But the NEAT algorithm fails to determine that these structures are the same. When one of the parents scores higher than the other, it's not a problem. But when the parents have the same fitness, we have a problem.
Because the paper states:
In composing the offspring, genes are randomly chosen from veither parent at matching genes, whereas all excess or disjoint genes are always included from the more fit parent, or if they are equally fit, from both parents.
So if the parents are equally fit, the offspring will have connections [0, 2, 3, 4, 5]. Which means that some nodes have double connections... Removing global innovation counters, and just assign id's by looking at node_in and node_out, you avoid this problem.
So when you have equally fit parents, yes you have optimized the algorithm. But this is almost never the case.
Quite interesting: in the newer version of the paper, they actually removed that bolded line! Older version here.
By the way, you can solve this problem by instead of assigning innovation ID's, assign ID based on node_in and node_out using pairing functions. This creates quite interesting neural networks when fitness is equal:
I can't provide a detailed answer, but the innovation number enables certain functionality within the NEAT model to be optimal (like calculating the species of a gene), as well as allowing crossover between the variable length genomes. Crossover is not necessary in NEAT, but it can be done, due to the innovation number.
I got all my answers from here:
http://nn.cs.utexas.edu/downloads/papers/stanley.ec02.pdf
It's a good read
During crossover, we have to consider two genomes that share a connection between the two same nodes in their personal neural networks. How do we detect this collision without iterating both genome's connection genes over and over again for each step of crossover? Easy: if both connections being examined during crossover share an innovation number, they are connecting the same two nodes because they received that connection from the same common ancestor.
Easy Example:
If I am a genome with a specific connection gene with innovation number 'i', my children that take gene 'i' from me may eventually cross over with each other in 100 generations. We have to detect when these two evolved versions (alleles) of my gene 'i' are in collision to prevent taking both. Taking two of the same gene would cause the phenotype to probably loop and crash, killing the genotype.
When I created my first implementation of NEAT I thought the same... why would you keep a innovation number tracker...? and why would you use it only for one generation? Wouldn't be better to not keep it at all and use a key value par with the nodes connected?

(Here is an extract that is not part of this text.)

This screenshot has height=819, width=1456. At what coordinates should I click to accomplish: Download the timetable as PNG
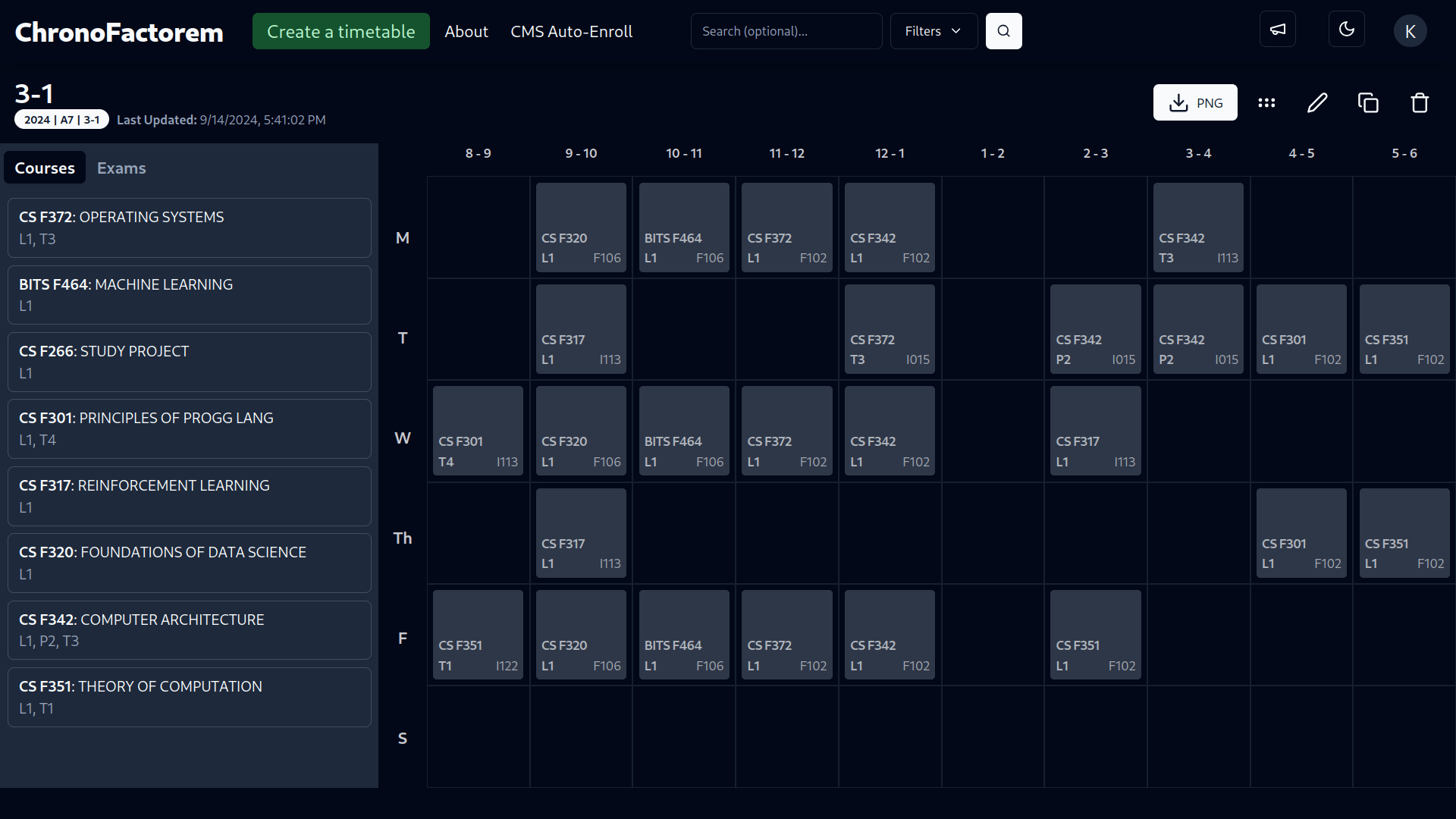point(1195,102)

Now that I am implementing my third revision I can see what Kenneth Stanley tried to do with them and why he wanted to keep them only for one generation.

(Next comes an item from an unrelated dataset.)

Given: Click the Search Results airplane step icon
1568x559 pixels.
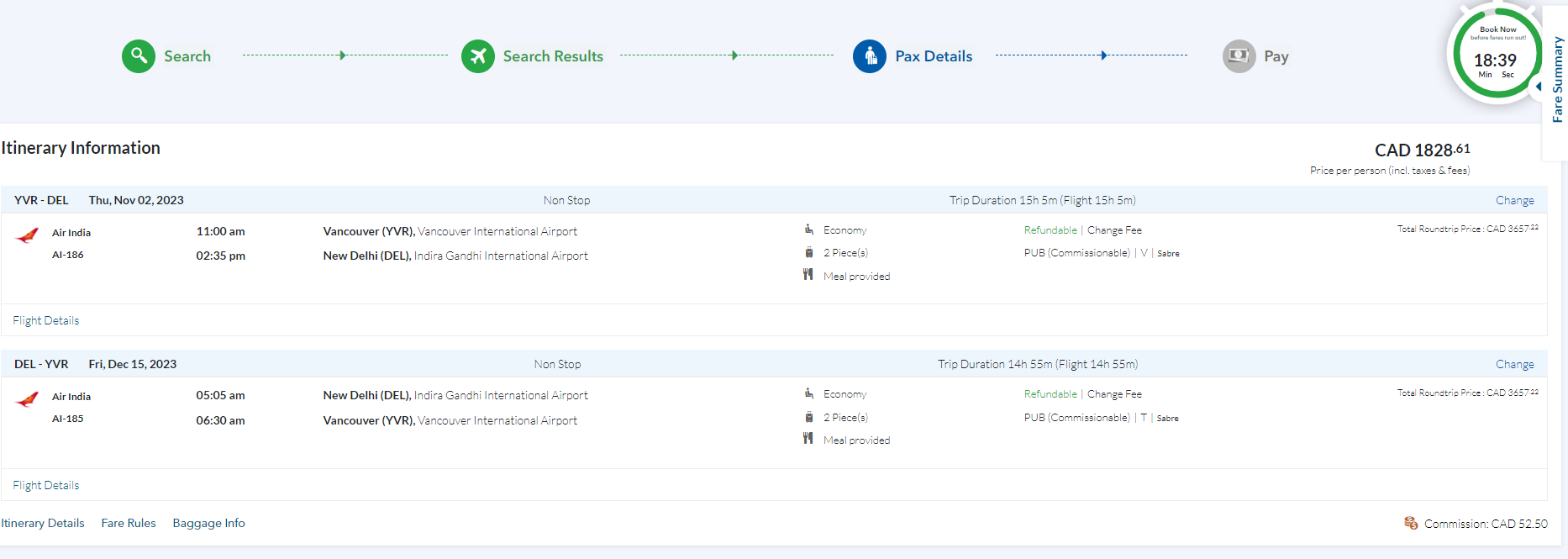Looking at the screenshot, I should click(x=478, y=56).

When a connection is created, it will start its optimization in that moment. It marks its origin. If the same connection pops out in another generation, that will start its optimization then. Generation numbers try to separate the ones which come from a common ancestor, so the ones that have been optimized for many generations are not put side to side that one that was just generated. If a same connection is found in two genomes, that means that that gene comes from the same origin and thus, can be aligned.
Imagine then that you have your generation champion. Some of their genes will have 50 percent chance to be lost due that the aligned genes are treated equally.

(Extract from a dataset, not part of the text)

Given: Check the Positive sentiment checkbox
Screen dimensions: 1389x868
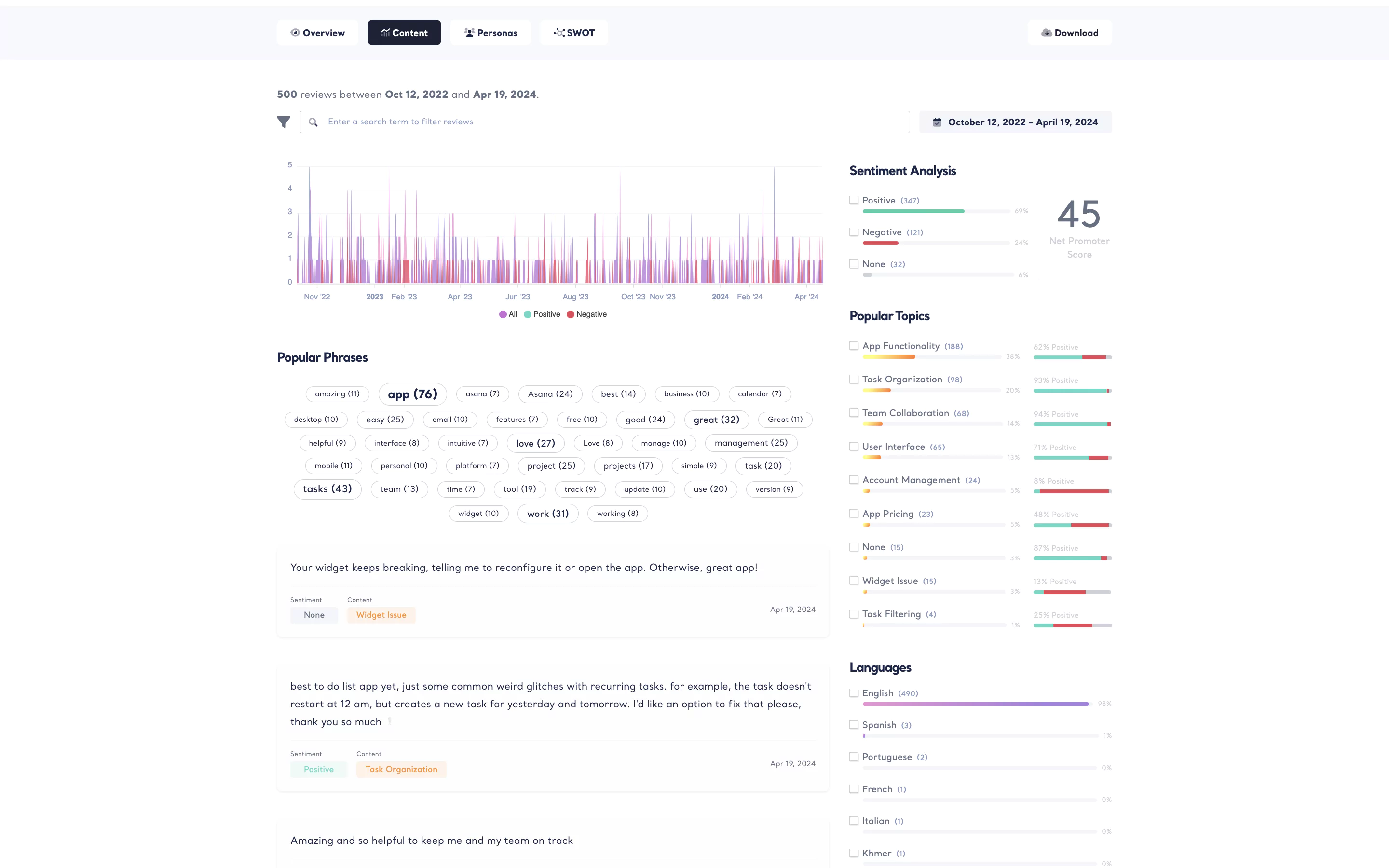Looking at the screenshot, I should click(x=854, y=200).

What is better...? I haven't seen any experiments comparing the two approaches.
Kenneth Stanley also addressed this issue in the NEAT users page: https://www.cs.ucf.edu/~kstanley/neat.html
Should a record of innovations be kept around forever, or only for the current
generation?
In my implementation of NEAT, the record is only kept for a generation, but there
is nothing wrong with keeping them around forever. In fact, it may work better.
Here is the long explanation:
The reason I didn't keep the record around for the entire run in my
implementation of NEAT was because I felt that calling something the same
mutation that happened under completely different circumstances was not
intuitive. That is, it is likely that several generations down the line, the
"meaning" or contribution of the same connection relative to all the other
connections in a network is different than it would have been if it had appeared
generations ago. I used a single generation as a yardstick for this kind of
situation, although that is admittedly ad hoc.
That said, functionally speaking, I don't think there is anything wrong with
keeping innovations around forever. The main effect is to generate fewer species.
Conversely, not keeping them around leads to more species..some of them
representing the same thing but separated nonetheless. It is not currently clear
which method produces better results under what circumstances.
Note that as species diverge, calling a connection that appeared in one species a
different name than one that appeared earlier in another just increases the
incompatibility of the species. This doesn't change things much since they were
incompatible to begin with. On the other hand, if the same species adds a
connection that it added in an earlier generation, that must mean some members of
the species had not adopted that connection yet...so now it is likely that the
first "version" of that connection that starts being helpful will win out, and
the other will die away. The third case is where a connection has already been
generally adopted by a species. In that case, there can be no mutation creating
the same connection in that species since it is already taken. The main point is,
you don't really expect too many truly similar structures with different markings
to emerge, even with only keeping the record around for 1 generation.
Which way works best is a good question. If you have any interesting experimental
results on this question, please let me know.
My third revision will allow both options. I will add more information to this answer when I have results about it.
Q1: Is it possible to query the times Z3 spent in different sub-solvers?
Calling (get-info :all-statistics) gives the overall run time of Z3, but I would like to break it down into individual sub-solvers.
I am particularly interested in the time spent in arithmetic-related sub-solver, more precisely, in those that give rise to the statistics grobner and nonlinear-horner.
Q2: Furthermore, is it possible to put a timeout on sub-solver?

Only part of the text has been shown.